MANOVA analysis revealed that when all vegetation indices were used as dependent variables, they provided a statistically significant and strong distinction between the groups (Pillai’s Trace = 0.870, F = 28.528, p < 0.001, partial η2 = 0.87, indicating a very large multivariate effect size). The high Pillai Trace value suggests that both stands, with and without damage, account for a substantial percentage of the multivariate variation, indicating a strong discriminatory capability of this variable combination. This indicates that vegetation indices, when evaluated together rather than in isolation, more thoroughly reflect structural and physiological disparities in stand health. The results indicate that vegetation indices derived from Landsat 8 OLI data are a dependable and efficient tool for the early identification and surveillance of beetle damage in forest ecosystems.
The principal component analysis (PCA) results indicate that two primary components (Dim1 = 58.1% and Dim2 = 17.3%) account for roughly 75.4% of the overall variance (Figure 4). The result shows distinct separation between stands with and without damage in multidimensional space. This indicates that spectral variables collectively possess significant categorization capability.

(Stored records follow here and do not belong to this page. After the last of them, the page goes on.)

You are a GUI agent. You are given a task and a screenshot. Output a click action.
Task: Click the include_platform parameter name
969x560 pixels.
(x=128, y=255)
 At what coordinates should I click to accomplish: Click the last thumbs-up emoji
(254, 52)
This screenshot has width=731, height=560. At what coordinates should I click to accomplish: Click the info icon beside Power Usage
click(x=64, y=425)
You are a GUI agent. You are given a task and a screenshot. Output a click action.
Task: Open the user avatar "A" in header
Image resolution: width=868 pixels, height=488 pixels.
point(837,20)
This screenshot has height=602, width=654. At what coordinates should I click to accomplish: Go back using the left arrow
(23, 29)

The results indicate that vegetation indices (NDVI, NDMI, MSI, RGI, and TCW) may effectively differentiate between stands with and without damage. The low NDVI and NDMI values in beetle-damaged stands, along with the elevated MSI and RGI values, underscore the impact of bark beetle damage on plant physiology. In summary, NDVI(mean), NDMI(mean), and MSI(mean) demonstrated the most robust discriminatory capability between damaged and undamaged stands. Damaged stands consistently exhibited reduced greenness and moisture-related index values, whereas stress-related indices considerably increased. Multivariate analyses further validated that the integrated application of vegetation indices significantly enhanced discrimination efficacy.

4. Discussion

Assessing the health of forest ecosystems is crucial for conserving biodiversity and developing effective pest management techniques [51]. Remote sensing techniques have significant potential for monitoring bark beetle infestations, identifying damaged regions, and performing risk assessments [8,52], with their relevance in assessing bark beetle infestations on the rise [53].

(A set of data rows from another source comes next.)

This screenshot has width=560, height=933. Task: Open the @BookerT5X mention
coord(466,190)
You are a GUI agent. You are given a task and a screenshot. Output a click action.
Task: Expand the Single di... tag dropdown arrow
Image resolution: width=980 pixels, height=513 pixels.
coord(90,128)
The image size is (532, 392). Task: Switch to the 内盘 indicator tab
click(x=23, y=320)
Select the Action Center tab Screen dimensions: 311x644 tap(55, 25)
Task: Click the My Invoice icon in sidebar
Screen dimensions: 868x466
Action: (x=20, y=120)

The results of this study clearly indicate that vegetation indices (NDVI, NDMI, MSI, RGI, and TCW) are highly effective in discriminating between stands affected by beetle damage and those that are not. The low NDVI and NDMI values in beetle-damaged stands, along with elevated MSI and RGI values, serve as robust indications of the impact of bark beetle damage on plant physiology. The results indicate that remote sensing data can effectively monitor processes such as reduced photosynthetic activity, chlorophyll degradation, and heightened water stress. These results align with the existing research. Hladky et al. [54] showed that vegetation indices using SWIR bands (e.g., NDMI) offer superior predictions of vegetation changes resulting from beetle damage.

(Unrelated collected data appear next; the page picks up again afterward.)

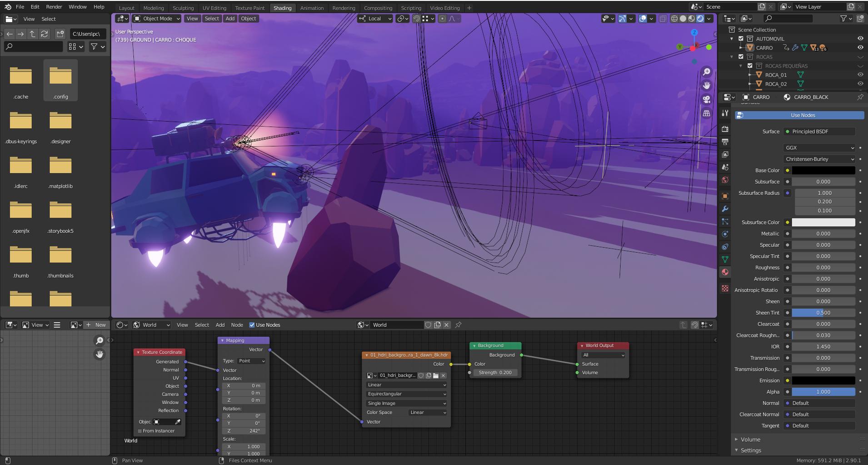Image resolution: width=868 pixels, height=465 pixels.
Task: Enable the From Instancer checkbox
Action: coord(140,431)
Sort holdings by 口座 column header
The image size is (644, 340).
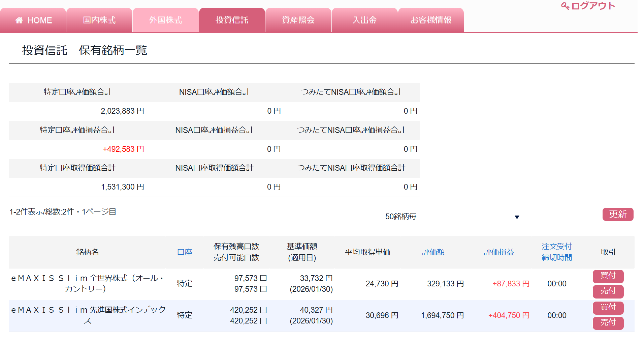(x=185, y=252)

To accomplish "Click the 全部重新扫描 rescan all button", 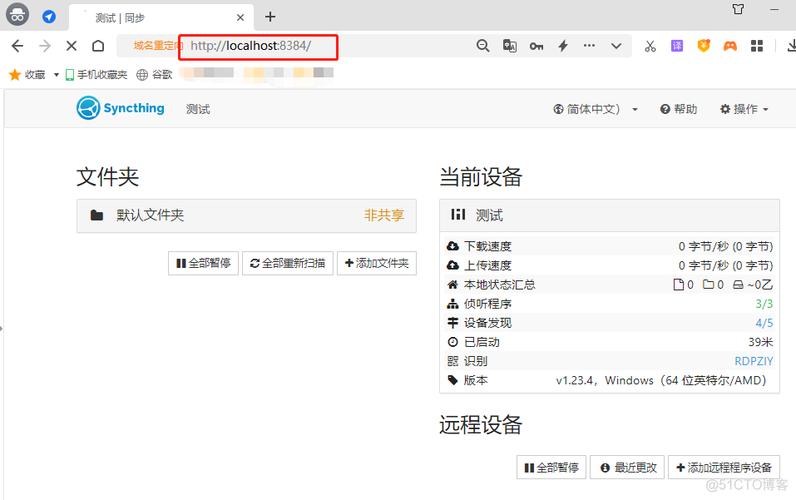I will (x=287, y=263).
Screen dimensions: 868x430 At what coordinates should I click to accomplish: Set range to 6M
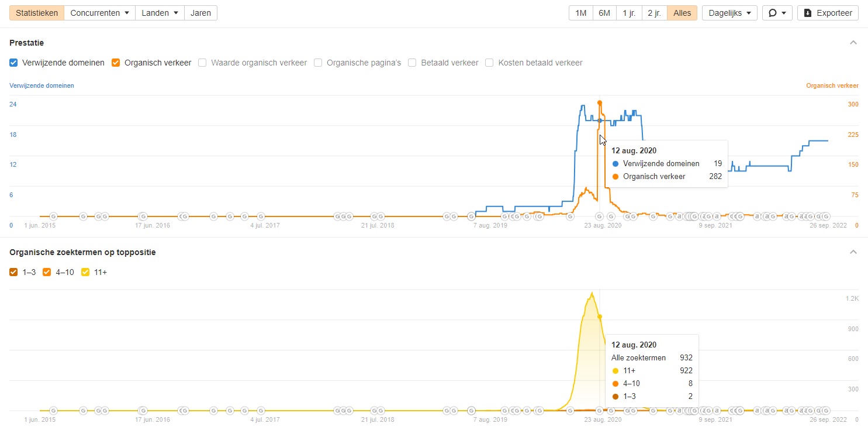(x=604, y=13)
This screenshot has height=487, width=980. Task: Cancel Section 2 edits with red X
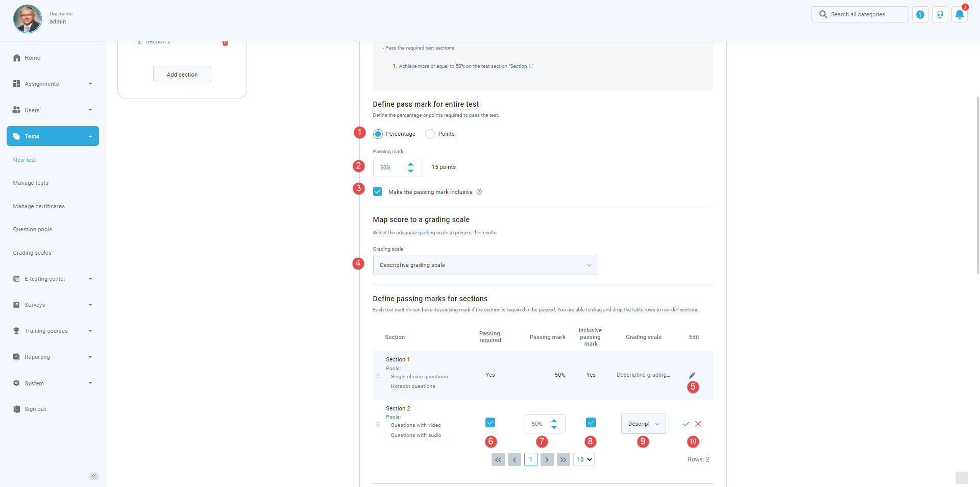[698, 424]
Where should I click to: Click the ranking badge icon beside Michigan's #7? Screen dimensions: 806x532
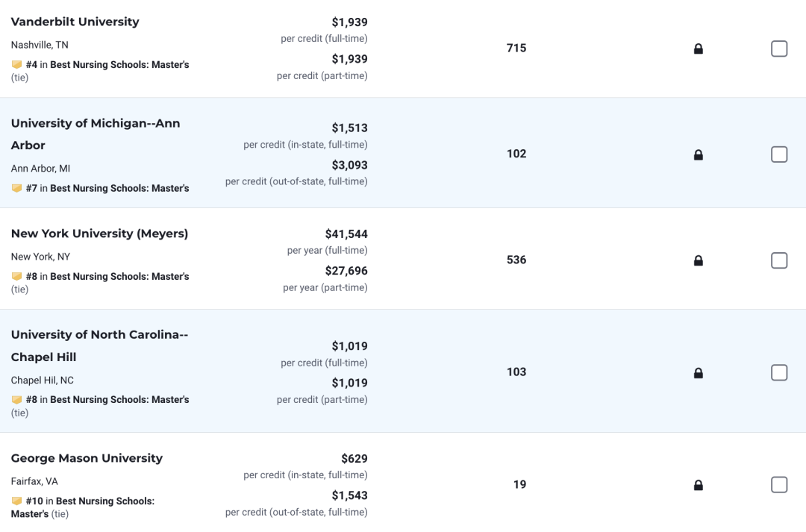[16, 188]
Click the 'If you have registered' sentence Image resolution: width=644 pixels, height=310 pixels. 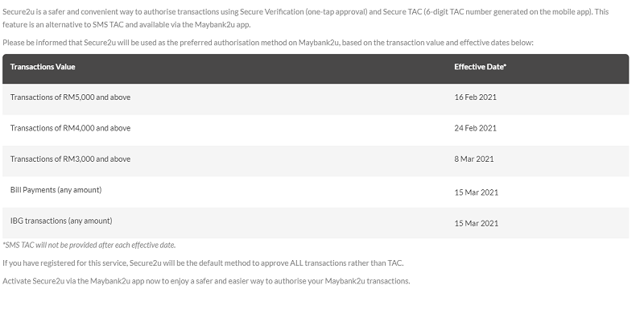tap(203, 263)
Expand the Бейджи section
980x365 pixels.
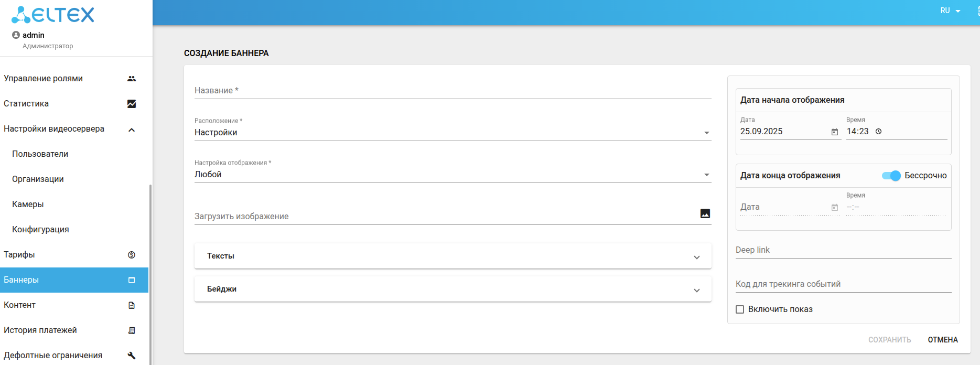(452, 289)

Elevated MSI values and statistically significant RGI values in stands impacted by beetle damage correlate with the degradation of plant pigment structure and an increase in red-band reflectance. Notable alterations in reflectance were detected in the red-edge and SWIR regions of spruce trees impacted by beetle infestation; these alterations were clearly evident in indices of chlorophyll content and leaf intercellular architecture. RGI’s foundation on red-band reflectance is physiologically coherent, as it directly quantifies the physiological deterioration process [25]. The near-infrared (NIR) and short-wave infrared (SWIR) regions of the electromagnetic spectrum demonstrated excellent distinguishability between healthy and early-infected pixels [23].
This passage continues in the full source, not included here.